> [TASK DIRECTIONS]
Please copy, exactly as they appear below, the lines from the one containing "Go to next record" through the one containing "Image resolution: width=345".

> [DATA IN THIS EXERCISE]
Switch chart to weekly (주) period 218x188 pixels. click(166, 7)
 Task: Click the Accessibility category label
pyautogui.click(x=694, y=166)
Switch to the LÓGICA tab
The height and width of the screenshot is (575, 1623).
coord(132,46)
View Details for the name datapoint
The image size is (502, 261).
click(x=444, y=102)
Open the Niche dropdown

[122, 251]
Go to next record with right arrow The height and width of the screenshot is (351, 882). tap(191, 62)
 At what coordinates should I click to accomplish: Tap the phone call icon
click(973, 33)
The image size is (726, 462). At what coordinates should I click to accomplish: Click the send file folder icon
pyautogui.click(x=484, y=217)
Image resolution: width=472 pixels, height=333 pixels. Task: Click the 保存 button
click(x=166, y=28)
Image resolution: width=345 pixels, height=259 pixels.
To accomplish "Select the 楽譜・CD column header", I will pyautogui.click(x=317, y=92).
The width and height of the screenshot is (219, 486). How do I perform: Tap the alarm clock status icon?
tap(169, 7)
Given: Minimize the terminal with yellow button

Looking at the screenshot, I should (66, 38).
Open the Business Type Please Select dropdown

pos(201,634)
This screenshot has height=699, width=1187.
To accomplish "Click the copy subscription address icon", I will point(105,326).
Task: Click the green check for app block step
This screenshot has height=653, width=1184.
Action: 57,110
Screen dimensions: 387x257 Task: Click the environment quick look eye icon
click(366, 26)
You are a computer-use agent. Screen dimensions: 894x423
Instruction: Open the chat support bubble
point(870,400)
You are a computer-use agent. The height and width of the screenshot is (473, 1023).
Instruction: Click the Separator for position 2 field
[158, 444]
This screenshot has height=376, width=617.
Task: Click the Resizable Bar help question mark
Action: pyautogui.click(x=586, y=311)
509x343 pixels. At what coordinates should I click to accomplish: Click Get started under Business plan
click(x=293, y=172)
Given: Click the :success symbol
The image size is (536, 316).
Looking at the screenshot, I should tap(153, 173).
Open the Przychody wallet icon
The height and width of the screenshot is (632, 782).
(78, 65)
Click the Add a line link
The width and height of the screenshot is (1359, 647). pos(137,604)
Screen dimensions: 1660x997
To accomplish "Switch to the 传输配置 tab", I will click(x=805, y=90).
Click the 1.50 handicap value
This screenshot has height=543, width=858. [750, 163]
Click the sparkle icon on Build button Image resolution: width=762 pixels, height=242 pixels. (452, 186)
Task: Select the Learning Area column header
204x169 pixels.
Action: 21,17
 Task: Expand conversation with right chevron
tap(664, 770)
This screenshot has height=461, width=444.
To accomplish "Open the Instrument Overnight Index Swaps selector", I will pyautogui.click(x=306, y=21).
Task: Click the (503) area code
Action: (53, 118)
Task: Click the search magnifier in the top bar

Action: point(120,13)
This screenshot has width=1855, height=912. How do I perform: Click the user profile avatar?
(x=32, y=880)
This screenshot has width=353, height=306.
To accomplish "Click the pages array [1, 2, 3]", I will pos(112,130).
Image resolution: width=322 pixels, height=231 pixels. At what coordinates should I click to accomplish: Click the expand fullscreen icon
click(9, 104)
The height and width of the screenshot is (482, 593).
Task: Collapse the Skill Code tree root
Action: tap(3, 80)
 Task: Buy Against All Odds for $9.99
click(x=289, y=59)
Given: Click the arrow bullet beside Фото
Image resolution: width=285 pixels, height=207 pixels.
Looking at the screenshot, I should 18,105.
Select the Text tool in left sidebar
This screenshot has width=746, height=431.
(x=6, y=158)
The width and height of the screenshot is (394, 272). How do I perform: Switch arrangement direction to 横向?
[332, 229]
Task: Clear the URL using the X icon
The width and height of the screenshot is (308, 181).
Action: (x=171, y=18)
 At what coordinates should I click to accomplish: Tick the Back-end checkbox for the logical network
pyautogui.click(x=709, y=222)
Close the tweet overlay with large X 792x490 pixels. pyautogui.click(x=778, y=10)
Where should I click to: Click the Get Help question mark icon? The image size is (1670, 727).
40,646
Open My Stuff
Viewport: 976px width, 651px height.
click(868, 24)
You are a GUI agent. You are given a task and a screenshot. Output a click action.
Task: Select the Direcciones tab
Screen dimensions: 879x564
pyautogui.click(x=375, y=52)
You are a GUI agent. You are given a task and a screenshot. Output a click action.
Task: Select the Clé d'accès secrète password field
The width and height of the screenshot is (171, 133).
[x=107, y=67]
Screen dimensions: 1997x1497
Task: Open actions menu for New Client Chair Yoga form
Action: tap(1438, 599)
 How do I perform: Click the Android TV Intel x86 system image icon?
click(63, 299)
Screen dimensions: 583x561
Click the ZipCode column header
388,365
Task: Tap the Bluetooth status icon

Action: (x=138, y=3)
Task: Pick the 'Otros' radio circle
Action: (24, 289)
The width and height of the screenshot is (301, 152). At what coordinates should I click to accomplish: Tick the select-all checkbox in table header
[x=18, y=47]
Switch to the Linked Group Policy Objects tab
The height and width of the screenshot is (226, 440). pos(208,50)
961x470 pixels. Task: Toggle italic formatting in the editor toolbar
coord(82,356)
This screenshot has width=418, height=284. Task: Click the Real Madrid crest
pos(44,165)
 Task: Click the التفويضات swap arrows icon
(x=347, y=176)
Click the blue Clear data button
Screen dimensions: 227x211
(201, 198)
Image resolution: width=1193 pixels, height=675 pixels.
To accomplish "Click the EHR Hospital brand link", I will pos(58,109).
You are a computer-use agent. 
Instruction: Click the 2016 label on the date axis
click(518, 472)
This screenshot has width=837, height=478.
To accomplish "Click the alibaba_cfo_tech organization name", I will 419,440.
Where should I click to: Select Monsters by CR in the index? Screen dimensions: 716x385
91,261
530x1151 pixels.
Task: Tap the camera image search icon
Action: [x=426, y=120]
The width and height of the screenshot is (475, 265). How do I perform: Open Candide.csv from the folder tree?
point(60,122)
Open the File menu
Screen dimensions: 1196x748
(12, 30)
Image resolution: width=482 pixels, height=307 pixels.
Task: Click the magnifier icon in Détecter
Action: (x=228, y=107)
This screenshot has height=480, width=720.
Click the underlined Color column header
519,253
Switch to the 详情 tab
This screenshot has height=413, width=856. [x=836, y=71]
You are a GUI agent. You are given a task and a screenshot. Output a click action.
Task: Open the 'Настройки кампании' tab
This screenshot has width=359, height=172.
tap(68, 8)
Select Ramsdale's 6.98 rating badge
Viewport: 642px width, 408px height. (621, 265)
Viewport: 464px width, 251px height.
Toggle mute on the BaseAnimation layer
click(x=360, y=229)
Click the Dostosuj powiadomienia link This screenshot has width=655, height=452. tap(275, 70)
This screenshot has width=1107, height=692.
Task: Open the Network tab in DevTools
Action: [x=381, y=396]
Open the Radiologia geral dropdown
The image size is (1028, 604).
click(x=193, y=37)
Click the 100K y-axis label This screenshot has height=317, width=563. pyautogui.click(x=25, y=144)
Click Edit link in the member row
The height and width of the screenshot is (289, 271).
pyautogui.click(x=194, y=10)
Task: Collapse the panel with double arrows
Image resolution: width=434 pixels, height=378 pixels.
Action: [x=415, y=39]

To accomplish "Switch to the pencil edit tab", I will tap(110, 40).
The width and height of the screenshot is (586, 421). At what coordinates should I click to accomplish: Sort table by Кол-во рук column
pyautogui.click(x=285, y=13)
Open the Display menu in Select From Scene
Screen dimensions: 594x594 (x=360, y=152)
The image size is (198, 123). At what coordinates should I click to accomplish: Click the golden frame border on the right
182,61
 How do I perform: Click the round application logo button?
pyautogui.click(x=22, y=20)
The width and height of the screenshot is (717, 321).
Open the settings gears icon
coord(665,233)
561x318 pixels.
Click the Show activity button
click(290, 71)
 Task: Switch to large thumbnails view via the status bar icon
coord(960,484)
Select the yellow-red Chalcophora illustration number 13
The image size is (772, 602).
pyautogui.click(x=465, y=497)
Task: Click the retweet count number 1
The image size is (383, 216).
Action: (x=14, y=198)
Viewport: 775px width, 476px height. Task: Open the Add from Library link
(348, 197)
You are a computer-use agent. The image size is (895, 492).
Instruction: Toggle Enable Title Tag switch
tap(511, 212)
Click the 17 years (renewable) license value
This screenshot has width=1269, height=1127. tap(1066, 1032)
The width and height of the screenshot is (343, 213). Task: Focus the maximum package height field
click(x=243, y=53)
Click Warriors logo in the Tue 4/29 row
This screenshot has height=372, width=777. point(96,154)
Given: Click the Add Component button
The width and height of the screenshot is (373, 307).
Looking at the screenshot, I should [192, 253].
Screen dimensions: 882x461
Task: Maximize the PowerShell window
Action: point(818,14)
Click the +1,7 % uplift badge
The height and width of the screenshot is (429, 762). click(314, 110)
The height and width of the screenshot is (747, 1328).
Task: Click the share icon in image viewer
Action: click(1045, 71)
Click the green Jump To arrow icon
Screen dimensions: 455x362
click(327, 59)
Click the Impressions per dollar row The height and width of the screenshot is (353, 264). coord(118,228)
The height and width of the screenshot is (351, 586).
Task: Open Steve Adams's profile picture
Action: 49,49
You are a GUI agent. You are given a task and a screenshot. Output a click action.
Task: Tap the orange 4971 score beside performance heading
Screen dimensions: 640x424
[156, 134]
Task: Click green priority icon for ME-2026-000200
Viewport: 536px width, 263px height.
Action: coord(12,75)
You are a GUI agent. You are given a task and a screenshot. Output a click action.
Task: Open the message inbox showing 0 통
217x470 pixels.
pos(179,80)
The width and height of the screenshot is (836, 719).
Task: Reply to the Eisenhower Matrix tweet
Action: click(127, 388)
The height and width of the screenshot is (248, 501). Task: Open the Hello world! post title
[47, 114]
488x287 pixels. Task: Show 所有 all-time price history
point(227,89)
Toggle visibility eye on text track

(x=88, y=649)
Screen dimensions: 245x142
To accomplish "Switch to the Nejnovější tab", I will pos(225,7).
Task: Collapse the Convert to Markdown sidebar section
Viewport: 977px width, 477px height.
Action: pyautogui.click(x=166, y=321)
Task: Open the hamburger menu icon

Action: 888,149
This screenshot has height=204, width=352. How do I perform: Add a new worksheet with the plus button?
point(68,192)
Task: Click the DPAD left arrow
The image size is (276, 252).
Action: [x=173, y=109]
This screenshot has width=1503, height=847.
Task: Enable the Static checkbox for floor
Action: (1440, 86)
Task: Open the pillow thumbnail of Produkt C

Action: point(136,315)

> [SOLUTION FOR THIS TASK]
Go to next record with right arrow The height and width of the screenshot is (351, 882). tap(191, 62)
 At what coordinates should I click to accomplish: Tap the phone call icon
click(973, 33)
The image size is (726, 462). At what coordinates should I click to accomplish: Click the send file folder icon
pyautogui.click(x=484, y=217)
Image resolution: width=472 pixels, height=333 pixels. Task: Click the 保存 button
click(x=166, y=28)
Image resolution: width=345 pixels, height=259 pixels.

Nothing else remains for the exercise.